Dr. George W. Acker, in 1928, bought a deed of trust from a Port Gibson bank, which had been executed in its favor by the appellees, Lillie M. and M.J. Spencer, and which conveyed land that actually lay in one district of Claiborne county, but had formerly been located in another district of said county, and owing to the change in the boundary of the district, it fell into another district. Apparently, without noting the change in the boundary, this land was assessed for local taxes in the original district where it formerly lay.
After his purchase of the deed of trust from the bank, in 1928, Dr. Acker paid the taxes for that year upon this land, and afterwards filed with the auditor and attorney-general a claim for a refund of all taxes paid on said land for local district taxes from 1923 to 1928, both inclusive. The amount of this claim was audited and approved by the auditor and attorney-general under our refund statute. Dr. Acker foreclosed the mortgage or deed of trust purchased by him at a trustee's sale in *Page 688 1930, at which sale he actually bid in the land for five thousand dollars. The deed of trust called for something over ten thousand dollars, but at the time of the foreclosure there was due thereon something more than five thousand dollars, but less than six thousand dollars. Dr. Acker, at the suggestion of his attorney, had the trustee to recite the bid for the full amount on the face of the deed of trust, to-wit, ten thousand five hundred dollars.

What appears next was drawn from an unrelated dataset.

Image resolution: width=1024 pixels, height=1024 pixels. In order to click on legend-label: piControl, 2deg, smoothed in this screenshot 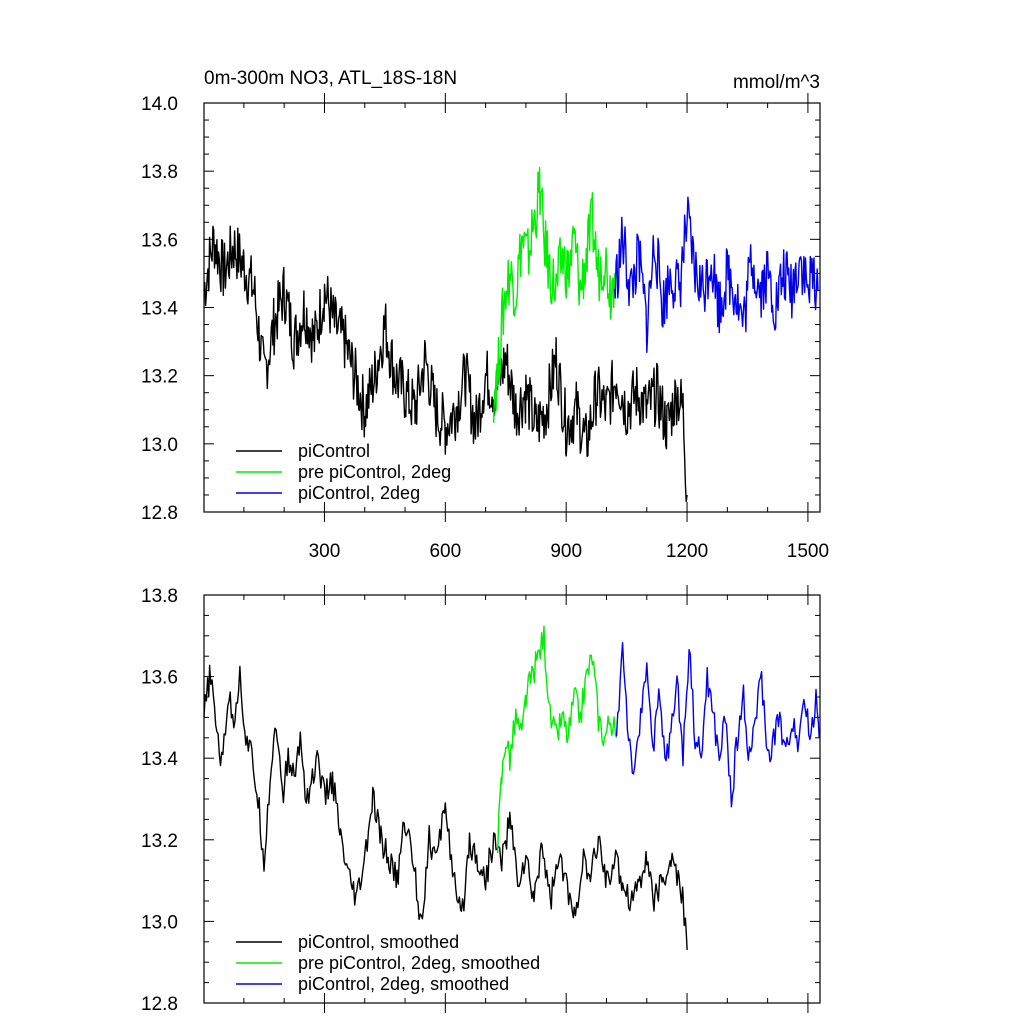, I will do `click(404, 984)`.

After this land had been sold under the deed of trust, the appellees, Lillie M. and M.J. Spencer, filed a claim with the board of supervisors for a refund of taxes due them for each of said years. The board of supervisors, conceding that some one was entitled to a refund, paid the money into court and had the parties impleaded as to who was entitled to it.
On the hearing, the circuit judge decided that Dr. Acker was entitled to the taxes for 1928 alone, and that the appellees were entitled to a refund for the other years. It appeared in the hearing that for the years 1926 and 1927 the appellees had borrowed money from the bank with which to pay the taxes, giving the bank security therefor, and using the money so secured in the payment of the taxes.

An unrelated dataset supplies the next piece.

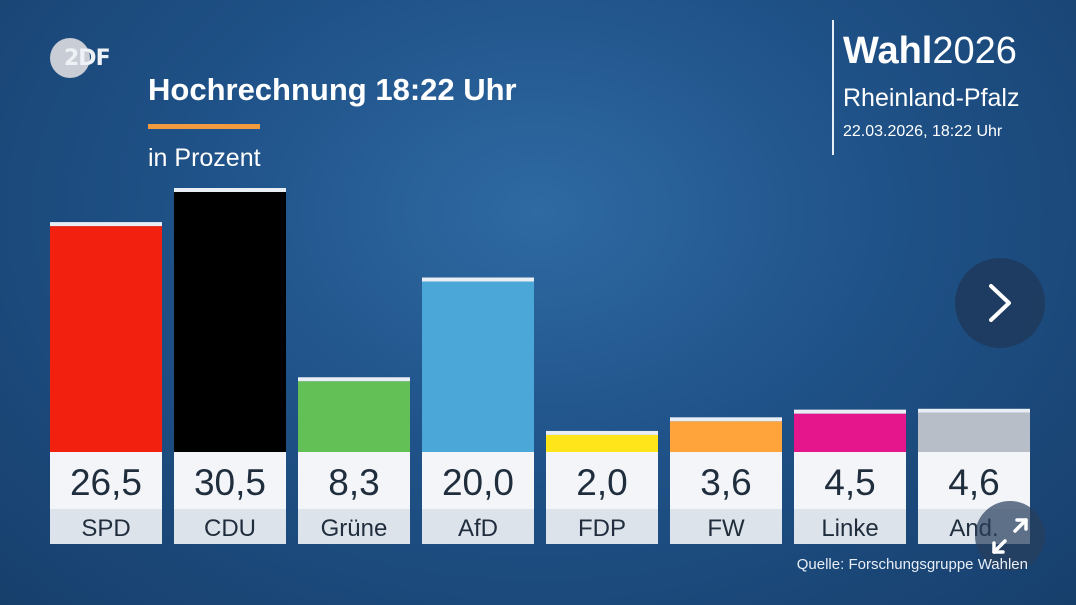 This screenshot has height=605, width=1076. I want to click on expand-button, so click(1010, 536).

We do not think that the fact that the money was borrowed from the bank cuts any figure in the right of the appellees to a refund for the years 1926 and 1927. It is true the bank had the right to pay the taxes on land secured by its deed of trust, and to foreclose in case of failure to repay the bank, but that was not done in this case. When the bank loaned the Spencers the money, taking their note and security, that money then became the property of the Spencers, and it was their property when the taxes were paid.
We think the court below was correct in deciding that the Spencers were entitled to all the taxes for all the *Page 689 years, except 1928, and that Dr. Acker was entitled to a refund of taxes for that year alone.
The appellant relies upon the case of McGehee v. Fitts,65 Miss. 357, 4 So. 93, construing section 537, Revised Code of 1880, reading, in part, as follows: "If land shall be sold for taxes when no taxes are due on it, or it is not liable to be sold for taxes, the sum paid by the purchaser for the amount of his bid, and the costs of the sale and conveyance, with six per cent. interest per annum, shall be refunded to him, or to the holder under him, by descent or purchase, immediately or mediately." The court in that case held that the right to a refund on the facts there involved went with the conveyance, as seems to be expressly provided in the latter clause just quoted.
However, this statute has been changed and this clause has been eliminated. The statute, as it now exists, section 3276, Code of 1930, provides that if taxes are paid in error, the auditor, after proper proceedings, shall issue payment to be made to the proper claimant. Under this statute, there could be no rights, following from a conveyance of the land, for a refund of taxes paid which were not due or chargeable to it. A tax refund should be due to the party who paid the tax. The land was not liable to the tax, and, of course, the party paying the money is entitled to its recovery, regardless of who then owns the land.
The auditor and the attorney-general should not approve a claim for refund except to a person who has actually paid the taxes, or to those who have received a lawful assignment of the right to the refund.
The judment of the court below will be affirmed.